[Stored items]
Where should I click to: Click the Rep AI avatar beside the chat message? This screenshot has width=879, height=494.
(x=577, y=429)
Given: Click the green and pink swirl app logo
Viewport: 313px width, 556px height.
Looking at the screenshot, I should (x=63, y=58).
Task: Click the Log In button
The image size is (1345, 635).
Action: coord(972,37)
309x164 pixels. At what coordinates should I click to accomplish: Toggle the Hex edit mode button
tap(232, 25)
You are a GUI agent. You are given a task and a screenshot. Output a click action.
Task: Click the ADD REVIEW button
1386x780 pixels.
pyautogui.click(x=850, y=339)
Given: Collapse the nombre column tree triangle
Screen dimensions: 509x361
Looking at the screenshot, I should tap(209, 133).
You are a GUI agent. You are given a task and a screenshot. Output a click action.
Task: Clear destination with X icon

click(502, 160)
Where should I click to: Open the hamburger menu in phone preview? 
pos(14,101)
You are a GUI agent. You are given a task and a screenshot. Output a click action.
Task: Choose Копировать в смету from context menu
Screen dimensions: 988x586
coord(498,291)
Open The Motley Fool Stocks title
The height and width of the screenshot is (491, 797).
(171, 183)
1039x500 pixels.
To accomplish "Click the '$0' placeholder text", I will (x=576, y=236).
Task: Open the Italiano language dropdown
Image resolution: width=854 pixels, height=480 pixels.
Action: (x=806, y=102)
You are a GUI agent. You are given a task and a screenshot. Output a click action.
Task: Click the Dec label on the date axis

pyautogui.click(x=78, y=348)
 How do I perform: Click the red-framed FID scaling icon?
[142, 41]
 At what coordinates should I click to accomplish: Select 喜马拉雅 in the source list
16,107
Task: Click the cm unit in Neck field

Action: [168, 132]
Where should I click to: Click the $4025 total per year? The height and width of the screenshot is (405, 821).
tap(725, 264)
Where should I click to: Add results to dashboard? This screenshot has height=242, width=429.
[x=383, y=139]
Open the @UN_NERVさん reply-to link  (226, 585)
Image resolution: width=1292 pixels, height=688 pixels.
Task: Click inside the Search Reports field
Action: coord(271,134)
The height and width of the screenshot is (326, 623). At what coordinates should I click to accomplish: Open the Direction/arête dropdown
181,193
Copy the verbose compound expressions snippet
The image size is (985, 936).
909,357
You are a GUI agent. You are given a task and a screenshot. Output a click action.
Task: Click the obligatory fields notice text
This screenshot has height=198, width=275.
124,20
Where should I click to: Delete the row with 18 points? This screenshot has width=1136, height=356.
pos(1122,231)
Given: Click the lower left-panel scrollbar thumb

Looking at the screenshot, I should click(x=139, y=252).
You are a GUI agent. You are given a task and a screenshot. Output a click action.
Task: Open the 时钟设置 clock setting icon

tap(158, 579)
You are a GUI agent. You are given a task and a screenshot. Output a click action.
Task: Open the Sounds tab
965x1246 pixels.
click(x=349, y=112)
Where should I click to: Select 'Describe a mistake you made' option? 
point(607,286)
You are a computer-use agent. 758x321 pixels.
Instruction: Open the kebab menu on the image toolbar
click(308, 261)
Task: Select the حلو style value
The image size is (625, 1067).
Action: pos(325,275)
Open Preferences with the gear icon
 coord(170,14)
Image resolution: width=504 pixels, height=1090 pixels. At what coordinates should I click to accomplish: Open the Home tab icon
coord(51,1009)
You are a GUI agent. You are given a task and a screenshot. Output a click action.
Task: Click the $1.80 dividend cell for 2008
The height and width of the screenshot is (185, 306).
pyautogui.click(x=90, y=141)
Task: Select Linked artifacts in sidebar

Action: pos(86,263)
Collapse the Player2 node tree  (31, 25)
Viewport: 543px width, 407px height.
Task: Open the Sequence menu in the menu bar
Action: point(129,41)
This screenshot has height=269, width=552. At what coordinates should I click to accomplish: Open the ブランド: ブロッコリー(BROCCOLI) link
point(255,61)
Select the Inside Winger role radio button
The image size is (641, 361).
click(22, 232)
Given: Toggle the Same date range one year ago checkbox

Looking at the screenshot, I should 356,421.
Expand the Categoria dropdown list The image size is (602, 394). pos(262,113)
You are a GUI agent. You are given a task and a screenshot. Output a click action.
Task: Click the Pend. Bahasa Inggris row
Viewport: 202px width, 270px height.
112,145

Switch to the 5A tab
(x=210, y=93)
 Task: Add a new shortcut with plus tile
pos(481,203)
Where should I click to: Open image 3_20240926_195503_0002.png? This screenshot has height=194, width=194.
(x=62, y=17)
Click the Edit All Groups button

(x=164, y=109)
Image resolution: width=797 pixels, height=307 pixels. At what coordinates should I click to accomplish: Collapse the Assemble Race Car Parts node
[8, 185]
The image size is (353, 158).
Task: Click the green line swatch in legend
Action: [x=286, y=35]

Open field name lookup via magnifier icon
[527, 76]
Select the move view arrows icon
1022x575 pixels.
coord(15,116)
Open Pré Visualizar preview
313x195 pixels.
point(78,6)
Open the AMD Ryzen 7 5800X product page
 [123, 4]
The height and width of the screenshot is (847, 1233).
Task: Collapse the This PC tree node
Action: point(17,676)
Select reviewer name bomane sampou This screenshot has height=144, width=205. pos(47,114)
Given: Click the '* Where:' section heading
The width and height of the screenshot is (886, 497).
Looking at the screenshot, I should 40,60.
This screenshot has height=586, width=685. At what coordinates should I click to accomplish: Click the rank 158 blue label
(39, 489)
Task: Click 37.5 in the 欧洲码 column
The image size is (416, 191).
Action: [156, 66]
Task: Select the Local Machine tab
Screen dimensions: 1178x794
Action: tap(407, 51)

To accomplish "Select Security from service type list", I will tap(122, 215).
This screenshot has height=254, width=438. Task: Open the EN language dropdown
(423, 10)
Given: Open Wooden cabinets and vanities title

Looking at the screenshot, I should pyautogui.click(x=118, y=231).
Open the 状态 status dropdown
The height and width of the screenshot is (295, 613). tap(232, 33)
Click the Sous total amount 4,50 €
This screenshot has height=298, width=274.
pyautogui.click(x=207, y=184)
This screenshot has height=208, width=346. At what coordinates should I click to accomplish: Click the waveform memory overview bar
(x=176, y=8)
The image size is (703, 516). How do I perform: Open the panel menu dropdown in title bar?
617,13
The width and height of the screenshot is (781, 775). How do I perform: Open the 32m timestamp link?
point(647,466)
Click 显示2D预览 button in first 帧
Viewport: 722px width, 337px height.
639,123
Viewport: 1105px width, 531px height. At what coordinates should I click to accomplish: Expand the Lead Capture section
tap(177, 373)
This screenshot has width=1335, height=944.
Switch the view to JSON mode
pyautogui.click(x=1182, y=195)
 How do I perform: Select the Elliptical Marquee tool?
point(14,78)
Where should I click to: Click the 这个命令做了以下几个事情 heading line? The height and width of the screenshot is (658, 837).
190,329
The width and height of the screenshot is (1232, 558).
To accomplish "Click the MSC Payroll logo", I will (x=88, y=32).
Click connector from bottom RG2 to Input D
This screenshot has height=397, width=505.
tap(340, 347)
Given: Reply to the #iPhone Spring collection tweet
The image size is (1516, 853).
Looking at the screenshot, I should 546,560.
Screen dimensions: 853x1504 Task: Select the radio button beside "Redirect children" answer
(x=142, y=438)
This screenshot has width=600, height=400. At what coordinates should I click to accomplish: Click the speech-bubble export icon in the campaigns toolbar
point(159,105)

**BRIEF:** The records must be reproduced in full. Nothing should differ.

**YOUR RESPONSE:**
Where should I click to: Click the Rep AI avatar beside the chat message? This screenshot has width=879, height=494.
(x=577, y=429)
Given: Click the green and pink swirl app logo
Viewport: 313px width, 556px height.
Looking at the screenshot, I should (x=63, y=58).
Task: Click the Log In button
The image size is (1345, 635).
Action: coord(972,37)
309x164 pixels. At what coordinates should I click to accomplish: Toggle the Hex edit mode button
tap(232, 25)
You are a GUI agent. You are given a task and a screenshot. Output a click action.
Task: Click the ADD REVIEW button
1386x780 pixels.
pyautogui.click(x=850, y=339)
Given: Collapse the nombre column tree triangle
Screen dimensions: 509x361
Looking at the screenshot, I should tap(209, 133).
You are a GUI agent. You are given a task and a screenshot. Output a click action.
Task: Clear destination with X icon

click(502, 160)
Where should I click to: Open the hamburger menu in phone preview? 
pos(14,101)
You are a GUI agent. You are given a task and a screenshot. Output a click action.
Task: Choose Копировать в смету from context menu
Screen dimensions: 988x586
coord(498,291)
Open The Motley Fool Stocks title
The height and width of the screenshot is (491, 797).
(171, 183)
1039x500 pixels.
To accomplish "Click the '$0' placeholder text", I will (x=576, y=236).
Task: Open the Italiano language dropdown
Image resolution: width=854 pixels, height=480 pixels.
Action: (x=806, y=102)
You are a GUI agent. You are given a task and a screenshot. Output a click action.
Task: Click the Dec label on the date axis

pyautogui.click(x=78, y=348)
 How do I perform: Click the red-framed FID scaling icon?
[142, 41]
 At what coordinates should I click to accomplish: Select 喜马拉雅 in the source list
16,107
Task: Click the cm unit in Neck field

Action: [168, 132]
Where should I click to: Click the $4025 total per year? The height and width of the screenshot is (405, 821).
tap(725, 264)
Where should I click to: Add results to dashboard? This screenshot has height=242, width=429.
[x=383, y=139]
Open the @UN_NERVさん reply-to link  (226, 585)
Image resolution: width=1292 pixels, height=688 pixels.
Task: Click inside the Search Reports field
Action: coord(271,134)
The height and width of the screenshot is (326, 623). At what coordinates should I click to accomplish: Open the Direction/arête dropdown
181,193
Copy the verbose compound expressions snippet
The image size is (985, 936).
909,357
You are a GUI agent. You are given a task and a screenshot. Output a click action.
Task: Click the obligatory fields notice text
This screenshot has height=198, width=275.
124,20
Where should I click to: Delete the row with 18 points? This screenshot has width=1136, height=356.
pos(1122,231)
Given: Click the lower left-panel scrollbar thumb

Looking at the screenshot, I should click(x=139, y=252).
You are a GUI agent. You are given a task and a screenshot. Output a click action.
Task: Open the 时钟设置 clock setting icon

tap(158, 579)
You are a GUI agent. You are given a task and a screenshot. Output a click action.
Task: Open the Sounds tab
965x1246 pixels.
click(x=349, y=112)
Where should I click to: Select 'Describe a mistake you made' option? 
point(607,286)
You are a computer-use agent. 758x321 pixels.
Instruction: Open the kebab menu on the image toolbar
click(308, 261)
Task: Select the حلو style value
The image size is (625, 1067).
Action: pos(325,275)
Open Preferences with the gear icon
 coord(170,14)
Image resolution: width=504 pixels, height=1090 pixels. At what coordinates should I click to accomplish: Open the Home tab icon
coord(51,1009)
You are a GUI agent. You are given a task and a screenshot. Output a click action.
Task: Click the $1.80 dividend cell for 2008
The height and width of the screenshot is (185, 306).
pyautogui.click(x=90, y=141)
Task: Select Linked artifacts in sidebar

Action: pos(86,263)
Collapse the Player2 node tree  (31, 25)
Viewport: 543px width, 407px height.
Task: Open the Sequence menu in the menu bar
Action: point(129,41)
This screenshot has height=269, width=552. At what coordinates should I click to accomplish: Open the ブランド: ブロッコリー(BROCCOLI) link
point(255,61)
Select the Inside Winger role radio button
The image size is (641, 361).
click(22, 232)
Given: Toggle the Same date range one year ago checkbox

Looking at the screenshot, I should 356,421.
Expand the Categoria dropdown list The image size is (602, 394). pos(262,113)
You are a GUI agent. You are given a task and a screenshot. Output a click action.
Task: Click the Pend. Bahasa Inggris row
Viewport: 202px width, 270px height.
112,145

Switch to the 5A tab
(x=210, y=93)
 Task: Add a new shortcut with plus tile
pos(481,203)
Where should I click to: Open image 3_20240926_195503_0002.png? This screenshot has height=194, width=194.
(x=62, y=17)
Click the Edit All Groups button

(x=164, y=109)
Image resolution: width=797 pixels, height=307 pixels. At what coordinates should I click to accomplish: Collapse the Assemble Race Car Parts node
[8, 185]
The image size is (353, 158).
Task: Click the green line swatch in legend
Action: [x=286, y=35]

Open field name lookup via magnifier icon
[527, 76]
Select the move view arrows icon
1022x575 pixels.
coord(15,116)
Open Pré Visualizar preview
313x195 pixels.
point(78,6)
Open the AMD Ryzen 7 5800X product page
 [123, 4]
The height and width of the screenshot is (847, 1233).
Task: Collapse the This PC tree node
Action: point(17,676)
Select reviewer name bomane sampou This screenshot has height=144, width=205. pos(47,114)
Given: Click the '* Where:' section heading
The width and height of the screenshot is (886, 497).
Looking at the screenshot, I should 40,60.
This screenshot has height=586, width=685. At what coordinates should I click to accomplish: Click the rank 158 blue label
(39, 489)
Task: Click 37.5 in the 欧洲码 column
The image size is (416, 191).
Action: [156, 66]
Task: Select the Local Machine tab
Screen dimensions: 1178x794
Action: tap(407, 51)

To accomplish "Select Security from service type list", I will tap(122, 215).
This screenshot has height=254, width=438. Task: Open the EN language dropdown
(423, 10)
Given: Open Wooden cabinets and vanities title

Looking at the screenshot, I should pyautogui.click(x=118, y=231).
Open the 状态 status dropdown
The height and width of the screenshot is (295, 613). tap(232, 33)
Click the Sous total amount 4,50 €
This screenshot has height=298, width=274.
pyautogui.click(x=207, y=184)
This screenshot has height=208, width=346. At what coordinates should I click to accomplish: Click the waveform memory overview bar
(x=176, y=8)
The image size is (703, 516). How do I perform: Open the panel menu dropdown in title bar?
617,13
The width and height of the screenshot is (781, 775). How do I perform: Open the 32m timestamp link?
point(647,466)
Click 显示2D预览 button in first 帧
Viewport: 722px width, 337px height.
639,123
Viewport: 1105px width, 531px height. At what coordinates should I click to accomplish: Expand the Lead Capture section
tap(177, 373)
This screenshot has width=1335, height=944.
Switch the view to JSON mode
pyautogui.click(x=1182, y=195)
 How do I perform: Select the Elliptical Marquee tool?
point(14,78)
Where should I click to: Click the 这个命令做了以下几个事情 heading line? The height and width of the screenshot is (658, 837).
190,329
The width and height of the screenshot is (1232, 558).
To accomplish "Click the MSC Payroll logo", I will (x=88, y=32).
Click connector from bottom RG2 to Input D
This screenshot has height=397, width=505.
tap(340, 347)
Given: Reply to the #iPhone Spring collection tweet
The image size is (1516, 853).
Looking at the screenshot, I should 546,560.
Screen dimensions: 853x1504 Task: Select the radio button beside "Redirect children" answer
(x=142, y=438)
This screenshot has width=600, height=400. At what coordinates should I click to accomplish: Click the speech-bubble export icon in the campaigns toolbar
point(159,105)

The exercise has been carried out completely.